Je voudrais évoquer brièvement un sujet qui me tient particulièrement à cœur, parmi tous ceux qui méritent notre attention dans le cadre de cette discussion, celui des réserves.
Avec 22 milliards d’euros, le programme 178 « Préparation et emploi des forces » regroupe près de la moitié des crédits et plus des deux tiers des ressources humaines du ministère. Il concentre toutes les problématiques de la gestion des ressources humaines des armées.
Dans un contexte de restrictions budgétaires sévères, davantage d’attention devrait être portée aux réserves. Elles ont été un peu oubliées dans le Livre blanc. Certes, nous n’avons pas, en France, de tradition comparable à celle des États-Unis et de leur garde nationale. C’est seulement au milieu des années quatre-vingt-dix que la France a commencé à prêter attention à cette question. Encore aujourd’hui, les investissements, dans ce domaine, sont largement insuffisants. Outre les problèmes financiers, des progrès sont à faire dans la définition des missions des réservistes. Je pense notamment à la réserve citoyenne, presque totalement ignorée par le Livre blanc.
La loi du 22 octobre 1999 portant organisation de la réserve militaire et du service de défense a permis de développer une nouvelle réserve militaire, opérationnelle et citoyenne, complétée par des réserves à caractère civil : les réserves communales de sécurité civile, la réserve sanitaire et la réserve civile de la police nationale. Ces réserves doivent permettre aux pouvoirs publics de prolonger et d’amplifier la capacité de l’État à faire face aux crises, à intervenir et à protéger la population, sur la scène internationale comme sur le territoire national.
Nous avons à l’étranger tout un vivier de compétences et de réseaux qui mériteraient d’être mieux utilisés. Je sais que ce sujet vous est cher, monsieur le ministre d’État ! La réserve citoyenne pourrait permettre aux Françaises et aux Français de l’étranger de mettre bénévolement leur expertise au service de notre rayonnement économique et stratégique, ainsi que d’améliorer notre capacité de réaction en cas de crise.

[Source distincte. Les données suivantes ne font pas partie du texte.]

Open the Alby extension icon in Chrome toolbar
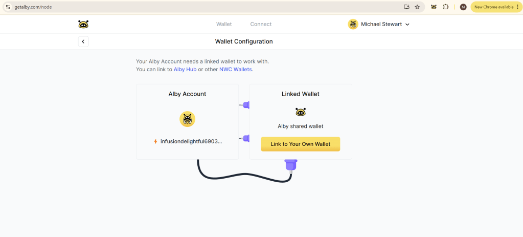The image size is (523, 237). tap(434, 7)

Un tel développement pourrait aussi s’appuyer sur la refonte des journées d’appel de préparation à la défense. Ces journées citoyennes sont indispensables, mais, malheureusement, dans de très nombreux pays, elles ne sont pas organisées, alors qu’elles constituent pourtant un moyen incontournable de transmettre à des jeunes en grande majorité binationaux, qui souvent n’ont jamais de contact avec la France ou avec l’institution militaire, un certain esprit civique, des messages sur notre pays, sur la nation, sur nos valeurs.
On constate depuis plusieurs années une diminution du budget des réserves, qui entraîne une réduction du nombre d’actions de formation et d’entraînement des réservistes. Les amputations de crédits altèrent la crédibilité de la réserve, devenue variable d’ajustement du ministère.
Dans le cadre des prescriptions du Livre blanc, la loi de programmation militaire pour les années 2009 à 2014 a fixé comme objectif de disposer de 40 000 réservistes opérationnels en fin de programmation, à raison de vingt-cinq jours d’activité par an. Pour passer de 35 000 réservistes opérationnels à la fin de 2008 à 40 000 en 2015, une stratégie de montée en puissance est nécessaire : il faudrait recruter 1 600 nouveaux réservistes par an. Malgré de nombreux nouveaux recrutements, l’expansion des réserves est mise à mal par un nombre important de cessations d’activité, pour cause de départ ou de non-renouvellement de contrat.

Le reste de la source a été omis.